→ WHAT IS REQUIRED
Restate each entry below word for word, without skipping any.

Segment Start: WORKING DATA

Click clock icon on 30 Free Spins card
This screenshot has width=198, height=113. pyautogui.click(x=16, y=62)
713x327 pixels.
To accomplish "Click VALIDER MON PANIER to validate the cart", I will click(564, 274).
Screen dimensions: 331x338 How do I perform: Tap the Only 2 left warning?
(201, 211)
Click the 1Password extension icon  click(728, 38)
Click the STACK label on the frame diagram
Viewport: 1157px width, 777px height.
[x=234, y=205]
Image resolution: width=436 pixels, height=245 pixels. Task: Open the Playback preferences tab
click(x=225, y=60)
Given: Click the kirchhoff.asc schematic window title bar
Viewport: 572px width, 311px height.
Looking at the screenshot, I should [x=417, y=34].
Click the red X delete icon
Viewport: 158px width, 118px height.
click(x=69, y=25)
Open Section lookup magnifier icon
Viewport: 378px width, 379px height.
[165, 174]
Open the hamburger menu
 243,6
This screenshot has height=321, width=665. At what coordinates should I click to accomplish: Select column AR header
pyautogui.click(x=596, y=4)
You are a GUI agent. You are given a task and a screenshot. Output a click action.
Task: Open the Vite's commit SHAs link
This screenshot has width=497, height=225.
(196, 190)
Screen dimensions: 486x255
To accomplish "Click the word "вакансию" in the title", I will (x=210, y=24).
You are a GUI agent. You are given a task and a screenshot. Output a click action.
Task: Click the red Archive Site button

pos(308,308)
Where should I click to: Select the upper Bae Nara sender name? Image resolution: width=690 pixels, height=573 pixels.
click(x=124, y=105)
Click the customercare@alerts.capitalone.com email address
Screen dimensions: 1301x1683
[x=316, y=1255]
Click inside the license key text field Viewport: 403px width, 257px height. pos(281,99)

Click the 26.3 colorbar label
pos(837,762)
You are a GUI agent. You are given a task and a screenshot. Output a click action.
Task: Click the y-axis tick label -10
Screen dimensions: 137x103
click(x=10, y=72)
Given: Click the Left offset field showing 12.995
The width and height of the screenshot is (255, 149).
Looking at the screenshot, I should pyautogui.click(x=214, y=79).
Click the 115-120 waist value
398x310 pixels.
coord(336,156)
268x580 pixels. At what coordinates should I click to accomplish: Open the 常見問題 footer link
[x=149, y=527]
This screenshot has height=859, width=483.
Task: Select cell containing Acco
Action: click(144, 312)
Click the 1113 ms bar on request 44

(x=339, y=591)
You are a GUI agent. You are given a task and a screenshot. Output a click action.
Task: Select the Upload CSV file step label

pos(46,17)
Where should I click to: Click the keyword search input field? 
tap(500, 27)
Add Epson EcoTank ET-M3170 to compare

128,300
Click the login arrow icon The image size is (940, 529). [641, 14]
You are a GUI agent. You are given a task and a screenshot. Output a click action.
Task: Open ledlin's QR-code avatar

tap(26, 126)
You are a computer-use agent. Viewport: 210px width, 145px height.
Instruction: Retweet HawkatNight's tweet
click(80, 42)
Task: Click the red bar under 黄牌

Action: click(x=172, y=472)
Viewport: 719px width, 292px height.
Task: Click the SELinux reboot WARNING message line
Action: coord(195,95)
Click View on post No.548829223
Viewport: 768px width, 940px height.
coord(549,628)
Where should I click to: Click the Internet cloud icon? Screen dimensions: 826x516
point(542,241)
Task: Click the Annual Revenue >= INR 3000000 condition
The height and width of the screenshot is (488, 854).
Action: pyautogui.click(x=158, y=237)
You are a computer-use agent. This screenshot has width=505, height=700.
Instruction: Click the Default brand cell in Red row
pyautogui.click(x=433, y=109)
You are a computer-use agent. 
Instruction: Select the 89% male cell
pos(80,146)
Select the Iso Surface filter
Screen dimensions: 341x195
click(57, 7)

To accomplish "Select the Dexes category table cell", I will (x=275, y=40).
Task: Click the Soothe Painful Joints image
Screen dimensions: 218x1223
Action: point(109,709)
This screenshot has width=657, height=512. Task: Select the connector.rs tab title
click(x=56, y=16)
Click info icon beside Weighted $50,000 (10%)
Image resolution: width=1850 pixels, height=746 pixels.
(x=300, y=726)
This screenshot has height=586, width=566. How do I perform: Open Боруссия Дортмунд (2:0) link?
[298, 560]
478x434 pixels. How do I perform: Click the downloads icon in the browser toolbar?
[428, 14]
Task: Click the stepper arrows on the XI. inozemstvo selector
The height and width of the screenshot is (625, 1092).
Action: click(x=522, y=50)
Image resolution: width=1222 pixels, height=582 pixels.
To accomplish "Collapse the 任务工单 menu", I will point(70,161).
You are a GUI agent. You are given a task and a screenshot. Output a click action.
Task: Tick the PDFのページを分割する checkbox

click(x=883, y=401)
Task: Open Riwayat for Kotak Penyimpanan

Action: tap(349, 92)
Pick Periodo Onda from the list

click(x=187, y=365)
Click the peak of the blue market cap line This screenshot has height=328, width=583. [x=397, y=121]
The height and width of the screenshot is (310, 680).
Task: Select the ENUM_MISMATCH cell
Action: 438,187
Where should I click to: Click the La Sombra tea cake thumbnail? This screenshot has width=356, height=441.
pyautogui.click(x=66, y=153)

Segment End: WORKING DATA

→ EXERCISE RESULT
Click clock icon on 30 Free Spins card
This screenshot has width=198, height=113. pyautogui.click(x=16, y=62)
713x327 pixels.
To accomplish "Click VALIDER MON PANIER to validate the cart", I will click(564, 274).
Screen dimensions: 331x338 How do I perform: Tap the Only 2 left warning?
(201, 211)
Click the 1Password extension icon  click(728, 38)
Click the STACK label on the frame diagram
Viewport: 1157px width, 777px height.
[x=234, y=205]
Image resolution: width=436 pixels, height=245 pixels. Task: Open the Playback preferences tab
click(x=225, y=60)
Given: Click the kirchhoff.asc schematic window title bar
Viewport: 572px width, 311px height.
Looking at the screenshot, I should [x=417, y=34].
Click the red X delete icon
Viewport: 158px width, 118px height.
click(x=69, y=25)
Open Section lookup magnifier icon
Viewport: 378px width, 379px height.
[165, 174]
Open the hamburger menu
 243,6
This screenshot has height=321, width=665. At what coordinates should I click to accomplish: Select column AR header
pyautogui.click(x=596, y=4)
You are a GUI agent. You are given a task and a screenshot. Output a click action.
Task: Open the Vite's commit SHAs link
This screenshot has width=497, height=225.
(196, 190)
Screen dimensions: 486x255
To accomplish "Click the word "вакансию" in the title", I will (x=210, y=24).
You are a GUI agent. You are given a task and a screenshot. Output a click action.
Task: Click the red Archive Site button

pos(308,308)
Where should I click to: Select the upper Bae Nara sender name? Image resolution: width=690 pixels, height=573 pixels.
click(x=124, y=105)
Click the customercare@alerts.capitalone.com email address
Screen dimensions: 1301x1683
[x=316, y=1255]
Click inside the license key text field Viewport: 403px width, 257px height. pos(281,99)

Click the 26.3 colorbar label
pos(837,762)
You are a GUI agent. You are given a task and a screenshot. Output a click action.
Task: Click the y-axis tick label -10
Screen dimensions: 137x103
click(x=10, y=72)
Given: Click the Left offset field showing 12.995
The width and height of the screenshot is (255, 149).
Looking at the screenshot, I should pyautogui.click(x=214, y=79).
Click the 115-120 waist value
398x310 pixels.
coord(336,156)
268x580 pixels. At what coordinates should I click to accomplish: Open the 常見問題 footer link
[x=149, y=527]
This screenshot has height=859, width=483.
Task: Select cell containing Acco
Action: click(144, 312)
Click the 1113 ms bar on request 44

(x=339, y=591)
You are a GUI agent. You are given a task and a screenshot. Output a click action.
Task: Select the Upload CSV file step label

pos(46,17)
Where should I click to: Click the keyword search input field? 
tap(500, 27)
Add Epson EcoTank ET-M3170 to compare

128,300
Click the login arrow icon The image size is (940, 529). [641, 14]
You are a GUI agent. You are given a task and a screenshot. Output a click action.
Task: Open ledlin's QR-code avatar

tap(26, 126)
You are a computer-use agent. Viewport: 210px width, 145px height.
Instruction: Retweet HawkatNight's tweet
click(80, 42)
Task: Click the red bar under 黄牌

Action: click(x=172, y=472)
Viewport: 719px width, 292px height.
Task: Click the SELinux reboot WARNING message line
Action: coord(195,95)
Click View on post No.548829223
Viewport: 768px width, 940px height.
coord(549,628)
Where should I click to: Click the Internet cloud icon? Screen dimensions: 826x516
point(542,241)
Task: Click the Annual Revenue >= INR 3000000 condition
The height and width of the screenshot is (488, 854).
Action: pyautogui.click(x=158, y=237)
You are a computer-use agent. This screenshot has width=505, height=700.
Instruction: Click the Default brand cell in Red row
pyautogui.click(x=433, y=109)
You are a computer-use agent. 
Instruction: Select the 89% male cell
pos(80,146)
Select the Iso Surface filter
Screen dimensions: 341x195
click(57, 7)

To accomplish "Select the Dexes category table cell", I will (x=275, y=40).
Task: Click the Soothe Painful Joints image
Screen dimensions: 218x1223
Action: point(109,709)
This screenshot has width=657, height=512. Task: Select the connector.rs tab title
click(x=56, y=16)
Click info icon beside Weighted $50,000 (10%)
Image resolution: width=1850 pixels, height=746 pixels.
(x=300, y=726)
This screenshot has height=586, width=566. How do I perform: Open Боруссия Дортмунд (2:0) link?
[298, 560]
478x434 pixels. How do I perform: Click the downloads icon in the browser toolbar?
[428, 14]
Task: Click the stepper arrows on the XI. inozemstvo selector
The height and width of the screenshot is (625, 1092).
Action: click(x=522, y=50)
Image resolution: width=1222 pixels, height=582 pixels.
To accomplish "Collapse the 任务工单 menu", I will point(70,161).
You are a GUI agent. You are given a task and a screenshot. Output a click action.
Task: Tick the PDFのページを分割する checkbox

click(x=883, y=401)
Task: Open Riwayat for Kotak Penyimpanan

Action: tap(349, 92)
Pick Periodo Onda from the list

click(x=187, y=365)
Click the peak of the blue market cap line This screenshot has height=328, width=583. [x=397, y=121]
The height and width of the screenshot is (310, 680).
Task: Select the ENUM_MISMATCH cell
Action: 438,187
Where should I click to: Click the La Sombra tea cake thumbnail? This screenshot has width=356, height=441.
pyautogui.click(x=66, y=153)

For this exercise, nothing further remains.